▸ **Problem description**
Copy every line of the data that includes the string "device".

(Records contained in a dataset)
--*--
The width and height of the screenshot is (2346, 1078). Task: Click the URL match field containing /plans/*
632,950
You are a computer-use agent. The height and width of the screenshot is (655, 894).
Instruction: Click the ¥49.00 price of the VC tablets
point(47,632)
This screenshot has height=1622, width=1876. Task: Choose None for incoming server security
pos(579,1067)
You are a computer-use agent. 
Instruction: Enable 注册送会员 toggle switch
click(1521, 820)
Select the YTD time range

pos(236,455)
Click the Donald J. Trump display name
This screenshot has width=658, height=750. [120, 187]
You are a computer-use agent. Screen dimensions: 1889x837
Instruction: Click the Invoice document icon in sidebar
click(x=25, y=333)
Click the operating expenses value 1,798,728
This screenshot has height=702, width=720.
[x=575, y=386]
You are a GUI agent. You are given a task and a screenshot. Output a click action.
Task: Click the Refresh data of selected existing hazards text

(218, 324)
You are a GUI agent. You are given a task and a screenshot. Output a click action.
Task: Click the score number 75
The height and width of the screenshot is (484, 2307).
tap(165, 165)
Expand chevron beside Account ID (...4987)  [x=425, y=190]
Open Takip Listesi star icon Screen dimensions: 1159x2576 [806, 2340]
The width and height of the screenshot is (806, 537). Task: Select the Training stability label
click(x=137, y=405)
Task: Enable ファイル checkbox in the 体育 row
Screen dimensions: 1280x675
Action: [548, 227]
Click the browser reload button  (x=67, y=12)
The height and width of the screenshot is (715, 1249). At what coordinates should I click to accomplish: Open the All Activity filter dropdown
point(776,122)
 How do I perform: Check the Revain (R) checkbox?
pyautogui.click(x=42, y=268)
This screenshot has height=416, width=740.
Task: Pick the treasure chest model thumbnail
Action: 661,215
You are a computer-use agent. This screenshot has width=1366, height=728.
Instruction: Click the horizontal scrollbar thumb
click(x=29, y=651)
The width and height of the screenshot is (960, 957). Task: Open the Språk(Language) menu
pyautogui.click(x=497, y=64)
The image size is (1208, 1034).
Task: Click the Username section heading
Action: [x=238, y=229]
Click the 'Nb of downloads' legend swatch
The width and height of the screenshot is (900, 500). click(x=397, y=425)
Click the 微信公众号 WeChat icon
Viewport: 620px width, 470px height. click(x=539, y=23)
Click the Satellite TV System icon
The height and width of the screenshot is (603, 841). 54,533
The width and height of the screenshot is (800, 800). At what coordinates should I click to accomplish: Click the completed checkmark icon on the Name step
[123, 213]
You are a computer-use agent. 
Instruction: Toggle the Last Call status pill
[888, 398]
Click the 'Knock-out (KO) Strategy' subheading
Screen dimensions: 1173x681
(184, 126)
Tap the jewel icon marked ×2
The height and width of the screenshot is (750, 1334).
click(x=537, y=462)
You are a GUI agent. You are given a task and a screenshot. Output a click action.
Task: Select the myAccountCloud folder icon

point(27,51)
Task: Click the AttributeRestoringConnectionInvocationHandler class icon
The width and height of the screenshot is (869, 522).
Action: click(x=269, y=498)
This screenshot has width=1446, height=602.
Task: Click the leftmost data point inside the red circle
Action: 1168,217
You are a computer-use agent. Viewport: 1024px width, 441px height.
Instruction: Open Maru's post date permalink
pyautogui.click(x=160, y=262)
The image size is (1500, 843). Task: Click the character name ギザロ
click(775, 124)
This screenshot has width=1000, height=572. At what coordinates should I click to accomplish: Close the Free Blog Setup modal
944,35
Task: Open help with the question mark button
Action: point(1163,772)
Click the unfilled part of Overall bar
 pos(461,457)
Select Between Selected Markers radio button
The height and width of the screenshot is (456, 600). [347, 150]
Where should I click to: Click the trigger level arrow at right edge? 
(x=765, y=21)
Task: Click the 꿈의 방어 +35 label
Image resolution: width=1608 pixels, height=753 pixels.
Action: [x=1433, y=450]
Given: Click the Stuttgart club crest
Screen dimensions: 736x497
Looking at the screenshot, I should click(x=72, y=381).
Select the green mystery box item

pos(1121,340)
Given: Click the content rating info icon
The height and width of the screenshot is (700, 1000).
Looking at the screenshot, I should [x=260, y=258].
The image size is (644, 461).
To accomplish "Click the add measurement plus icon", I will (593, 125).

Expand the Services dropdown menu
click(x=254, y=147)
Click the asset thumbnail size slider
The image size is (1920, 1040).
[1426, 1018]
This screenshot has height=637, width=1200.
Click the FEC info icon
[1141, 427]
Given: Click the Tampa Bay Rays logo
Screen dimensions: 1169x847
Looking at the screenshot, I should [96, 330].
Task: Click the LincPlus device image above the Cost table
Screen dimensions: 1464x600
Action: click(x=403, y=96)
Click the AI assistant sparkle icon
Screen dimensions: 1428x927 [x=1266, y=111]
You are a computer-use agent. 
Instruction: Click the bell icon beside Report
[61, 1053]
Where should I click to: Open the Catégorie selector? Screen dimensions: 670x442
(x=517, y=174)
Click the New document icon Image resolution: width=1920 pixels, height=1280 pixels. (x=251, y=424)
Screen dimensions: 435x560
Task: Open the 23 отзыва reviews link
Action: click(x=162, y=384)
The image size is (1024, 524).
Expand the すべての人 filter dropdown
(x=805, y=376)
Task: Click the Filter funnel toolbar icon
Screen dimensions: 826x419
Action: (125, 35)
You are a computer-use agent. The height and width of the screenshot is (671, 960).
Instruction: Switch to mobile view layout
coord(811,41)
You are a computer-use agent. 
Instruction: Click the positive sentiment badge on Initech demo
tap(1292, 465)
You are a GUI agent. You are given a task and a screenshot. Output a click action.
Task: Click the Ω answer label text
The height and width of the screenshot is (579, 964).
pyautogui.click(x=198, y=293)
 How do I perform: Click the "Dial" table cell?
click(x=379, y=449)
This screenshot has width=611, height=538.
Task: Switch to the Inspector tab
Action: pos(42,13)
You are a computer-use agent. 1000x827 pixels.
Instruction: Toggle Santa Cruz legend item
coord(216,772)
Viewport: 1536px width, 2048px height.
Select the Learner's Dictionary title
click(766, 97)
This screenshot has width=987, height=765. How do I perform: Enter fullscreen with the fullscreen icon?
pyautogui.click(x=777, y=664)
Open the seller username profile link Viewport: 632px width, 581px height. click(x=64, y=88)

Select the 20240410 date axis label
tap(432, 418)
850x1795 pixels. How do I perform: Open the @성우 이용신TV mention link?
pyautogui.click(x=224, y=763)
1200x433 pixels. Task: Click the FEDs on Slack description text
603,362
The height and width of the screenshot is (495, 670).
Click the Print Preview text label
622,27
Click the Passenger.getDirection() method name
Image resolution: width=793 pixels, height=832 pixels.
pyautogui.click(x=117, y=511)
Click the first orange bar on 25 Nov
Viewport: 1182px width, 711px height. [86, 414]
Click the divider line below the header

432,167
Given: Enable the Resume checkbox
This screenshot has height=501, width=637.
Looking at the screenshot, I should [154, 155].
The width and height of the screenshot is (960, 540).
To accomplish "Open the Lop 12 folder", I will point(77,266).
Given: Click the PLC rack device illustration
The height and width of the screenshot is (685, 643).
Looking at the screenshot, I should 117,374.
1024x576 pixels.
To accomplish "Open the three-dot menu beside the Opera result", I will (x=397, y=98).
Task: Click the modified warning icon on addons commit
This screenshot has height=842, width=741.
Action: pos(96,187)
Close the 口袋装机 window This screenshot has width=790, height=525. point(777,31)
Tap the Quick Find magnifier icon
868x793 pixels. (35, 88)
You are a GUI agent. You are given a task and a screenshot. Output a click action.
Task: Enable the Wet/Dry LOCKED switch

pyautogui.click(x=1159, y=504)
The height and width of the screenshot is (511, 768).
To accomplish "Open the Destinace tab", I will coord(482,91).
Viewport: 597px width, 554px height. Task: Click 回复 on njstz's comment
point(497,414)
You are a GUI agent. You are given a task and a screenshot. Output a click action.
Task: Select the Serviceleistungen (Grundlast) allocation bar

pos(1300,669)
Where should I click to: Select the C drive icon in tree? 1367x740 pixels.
--*--
▸ **Task response**
Task: Click the LincPlus device image above the Cost table
Given: Click the PLC rack device illustration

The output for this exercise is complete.